(GIVEN PASSAGE)
Last off season Chicago Bears general manager Phil Emery brought in a new left guard and left tackle via free agency. Both started from day one. He also drafted a right tackle and a right guard, and both those guys won their jobs during the preseason and started all 16 games.
The Bears replaced 4/5 of their o-line and they played some very solid football. Sackwatch showed us that the sacks allowed dropped from 45 to 30 from 2012 to 2013, but some of that was aided by the play calling and new scheme. Marc Trestman helped give the Bears one of the most prolific offenses in the NFL, but to get a bigger picture on the o-line's improvement we'll look at a few other team stats.
Yards per pass attempt went from 5.7 2012 to 7.0 in 2013. More time for the QB leads to more time for the receivers to run their routes.
Yards per rush saw a slight uptick from 4.2 to 4.5 per carry. While not a big difference, their new zone blocking scheme takes time to master and to get all five offensive linemen working in unison. I'd expect their increased familiarity with the ZBS will lead to another jump in yards per rush in 2014.
In 2012 30.3% of their offensive drives ended up with an offensive score; in 2013 that number jumped to 39%. Good offensive lines help with sustaining drives, and more sustained drives lead to more points.
But the biggest number to show how the o-line improved was in the penalties. In 2012 Chicago's offensive line was flagged 38 times, in 2013 only 16.
This group was working hard all off season to be ready for 2014 and I expect them to build off their success from last year.
Starting from left to right; Jermon Bushrod, Matt Slauson, Roberto Garza, Kyle Long and Jordan Mills will all be back. Mills was the worst starter of the five, but I believe he's coming back hungry to improve. For more of my thoughts on Mills you can check out my 10th Most Important Bears article.
Eben Britton can play tackle, guard and, as evidenced last year, tight end. He's the type of player that could push for a starting job, so the Bears are happy they were able to re-sign him.
Newly signed center Brian de la Puente was a damn good depth signing. He started his career as an undrafted free agent of the San Francisco 49ers in 2008. Then he went to K.C., Seattle, Carolina, back to San Fran, back to Seattle, before ending up in New Orleans in 2010. He spent 2010 on their practice squad before breaking through with 12 starts at center in 2011. He went on to start all 16 games the next two years for New Orleans. His experience working with current Bears offensive coordinator and former Saints o-line coach Aaron Kromer, no doubt led to him signing with Chicago.

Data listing
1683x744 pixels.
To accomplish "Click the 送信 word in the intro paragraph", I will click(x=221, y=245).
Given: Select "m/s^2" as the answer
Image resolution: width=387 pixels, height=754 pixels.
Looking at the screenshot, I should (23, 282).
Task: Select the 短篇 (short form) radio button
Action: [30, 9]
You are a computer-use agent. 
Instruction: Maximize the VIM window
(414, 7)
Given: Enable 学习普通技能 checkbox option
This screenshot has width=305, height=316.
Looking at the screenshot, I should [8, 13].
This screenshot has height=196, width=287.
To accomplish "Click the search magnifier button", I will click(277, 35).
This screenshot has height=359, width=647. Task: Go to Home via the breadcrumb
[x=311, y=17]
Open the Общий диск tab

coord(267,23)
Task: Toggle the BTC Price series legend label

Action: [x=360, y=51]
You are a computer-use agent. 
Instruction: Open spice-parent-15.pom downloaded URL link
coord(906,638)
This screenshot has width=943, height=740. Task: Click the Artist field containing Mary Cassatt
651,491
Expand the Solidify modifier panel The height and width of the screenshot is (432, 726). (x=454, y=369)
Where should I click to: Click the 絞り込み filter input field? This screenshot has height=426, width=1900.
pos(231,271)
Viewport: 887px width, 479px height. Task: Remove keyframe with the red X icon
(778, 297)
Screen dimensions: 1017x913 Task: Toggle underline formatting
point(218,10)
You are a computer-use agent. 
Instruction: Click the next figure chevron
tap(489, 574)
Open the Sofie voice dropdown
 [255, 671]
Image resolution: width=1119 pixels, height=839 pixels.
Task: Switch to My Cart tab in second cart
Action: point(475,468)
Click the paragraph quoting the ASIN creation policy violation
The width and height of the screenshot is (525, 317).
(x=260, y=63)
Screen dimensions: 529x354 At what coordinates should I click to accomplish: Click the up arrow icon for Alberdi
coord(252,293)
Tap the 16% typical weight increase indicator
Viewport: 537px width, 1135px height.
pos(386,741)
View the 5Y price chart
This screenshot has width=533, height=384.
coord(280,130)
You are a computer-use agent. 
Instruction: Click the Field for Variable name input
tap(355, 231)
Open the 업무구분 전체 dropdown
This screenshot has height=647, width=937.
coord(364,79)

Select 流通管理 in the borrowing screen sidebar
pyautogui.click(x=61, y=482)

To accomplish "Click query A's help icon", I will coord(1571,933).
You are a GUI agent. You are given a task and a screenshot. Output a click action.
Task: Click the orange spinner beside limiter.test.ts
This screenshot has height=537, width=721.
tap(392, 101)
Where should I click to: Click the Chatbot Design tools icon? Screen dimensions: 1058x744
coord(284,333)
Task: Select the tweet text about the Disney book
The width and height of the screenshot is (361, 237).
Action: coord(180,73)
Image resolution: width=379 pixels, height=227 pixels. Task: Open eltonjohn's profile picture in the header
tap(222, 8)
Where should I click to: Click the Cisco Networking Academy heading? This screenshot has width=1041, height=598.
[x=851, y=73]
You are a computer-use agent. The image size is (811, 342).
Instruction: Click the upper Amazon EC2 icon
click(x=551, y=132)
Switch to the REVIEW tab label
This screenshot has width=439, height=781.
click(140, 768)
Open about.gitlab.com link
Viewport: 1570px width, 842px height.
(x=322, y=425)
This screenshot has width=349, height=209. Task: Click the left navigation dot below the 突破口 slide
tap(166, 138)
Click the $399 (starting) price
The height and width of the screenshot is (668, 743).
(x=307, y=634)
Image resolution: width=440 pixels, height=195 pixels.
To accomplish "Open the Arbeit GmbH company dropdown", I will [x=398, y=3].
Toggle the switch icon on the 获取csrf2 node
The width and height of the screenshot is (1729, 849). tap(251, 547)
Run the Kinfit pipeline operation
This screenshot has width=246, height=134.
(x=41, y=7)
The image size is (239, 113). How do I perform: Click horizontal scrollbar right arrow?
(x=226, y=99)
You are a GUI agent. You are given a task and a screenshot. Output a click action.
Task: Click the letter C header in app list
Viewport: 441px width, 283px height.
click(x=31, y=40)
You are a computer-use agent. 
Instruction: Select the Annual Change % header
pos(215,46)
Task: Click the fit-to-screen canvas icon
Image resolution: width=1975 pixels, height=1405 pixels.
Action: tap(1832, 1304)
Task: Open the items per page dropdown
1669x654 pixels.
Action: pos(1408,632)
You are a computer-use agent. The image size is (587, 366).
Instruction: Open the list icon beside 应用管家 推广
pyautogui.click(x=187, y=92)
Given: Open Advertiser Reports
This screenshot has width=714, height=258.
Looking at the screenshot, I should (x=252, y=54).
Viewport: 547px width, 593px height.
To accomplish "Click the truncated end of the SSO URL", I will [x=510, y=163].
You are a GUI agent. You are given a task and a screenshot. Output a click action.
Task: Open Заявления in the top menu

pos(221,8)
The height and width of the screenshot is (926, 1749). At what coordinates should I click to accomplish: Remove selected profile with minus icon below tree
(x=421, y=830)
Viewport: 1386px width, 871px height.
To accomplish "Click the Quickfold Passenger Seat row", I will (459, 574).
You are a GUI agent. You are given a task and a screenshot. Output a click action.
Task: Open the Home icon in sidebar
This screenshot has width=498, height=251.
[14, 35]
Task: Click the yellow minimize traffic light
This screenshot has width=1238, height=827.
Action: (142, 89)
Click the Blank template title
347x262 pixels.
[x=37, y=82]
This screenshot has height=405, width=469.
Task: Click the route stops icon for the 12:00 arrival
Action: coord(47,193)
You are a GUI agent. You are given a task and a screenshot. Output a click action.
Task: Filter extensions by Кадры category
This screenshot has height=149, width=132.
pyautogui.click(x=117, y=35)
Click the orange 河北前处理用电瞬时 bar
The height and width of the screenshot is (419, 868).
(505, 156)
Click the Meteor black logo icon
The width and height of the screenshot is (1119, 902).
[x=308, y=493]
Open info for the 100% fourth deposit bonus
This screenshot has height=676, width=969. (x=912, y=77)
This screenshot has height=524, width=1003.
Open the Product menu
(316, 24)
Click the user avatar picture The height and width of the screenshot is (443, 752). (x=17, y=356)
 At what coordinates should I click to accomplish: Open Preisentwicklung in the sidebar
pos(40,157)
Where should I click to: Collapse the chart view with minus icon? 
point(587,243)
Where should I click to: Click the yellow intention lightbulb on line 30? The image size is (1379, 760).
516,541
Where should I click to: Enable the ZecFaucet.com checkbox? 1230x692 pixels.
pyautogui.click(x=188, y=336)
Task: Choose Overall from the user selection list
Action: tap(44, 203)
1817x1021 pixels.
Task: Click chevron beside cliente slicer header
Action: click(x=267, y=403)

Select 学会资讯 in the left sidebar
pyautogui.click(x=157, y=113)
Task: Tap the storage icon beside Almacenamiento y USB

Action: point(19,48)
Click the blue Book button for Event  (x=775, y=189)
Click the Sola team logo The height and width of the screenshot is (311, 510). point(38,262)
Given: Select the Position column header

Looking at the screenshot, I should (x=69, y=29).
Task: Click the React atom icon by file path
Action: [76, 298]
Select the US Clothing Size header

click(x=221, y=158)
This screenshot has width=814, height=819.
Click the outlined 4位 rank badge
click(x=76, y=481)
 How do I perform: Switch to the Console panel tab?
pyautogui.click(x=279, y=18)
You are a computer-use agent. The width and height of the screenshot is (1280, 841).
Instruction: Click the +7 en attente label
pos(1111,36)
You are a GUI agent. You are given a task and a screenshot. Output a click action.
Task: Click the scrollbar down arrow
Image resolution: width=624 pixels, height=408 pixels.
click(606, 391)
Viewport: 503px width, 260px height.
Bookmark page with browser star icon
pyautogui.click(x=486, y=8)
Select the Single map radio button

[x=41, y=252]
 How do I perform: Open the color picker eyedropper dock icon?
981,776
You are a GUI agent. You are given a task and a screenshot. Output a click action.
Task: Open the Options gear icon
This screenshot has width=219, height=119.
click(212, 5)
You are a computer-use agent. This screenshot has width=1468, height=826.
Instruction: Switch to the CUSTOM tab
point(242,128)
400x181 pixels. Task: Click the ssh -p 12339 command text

(GIVEN REQUEST)
Duplicate the part of the Bears offensive line article that begins at the words "Last off season" and ends after "other team stats.".

(CORRECT RESULT)
Last off season Chicago Bears general manager Phil Emery brought in a new left guard and left tackle via free agency. Both started from day one. He also drafted a right tackle and a right guard, and both those guys won their jobs during the preseason and started all 16 games.
The Bears replaced 4/5 of their o-line and they played some very solid football. Sackwatch showed us that the sacks allowed dropped from 45 to 30 from 2012 to 2013, but some of that was aided by the play calling and new scheme. Marc Trestman helped give the Bears one of the most prolific offenses in the NFL, but to get a bigger picture on the o-line's improvement we'll look at a few other team stats.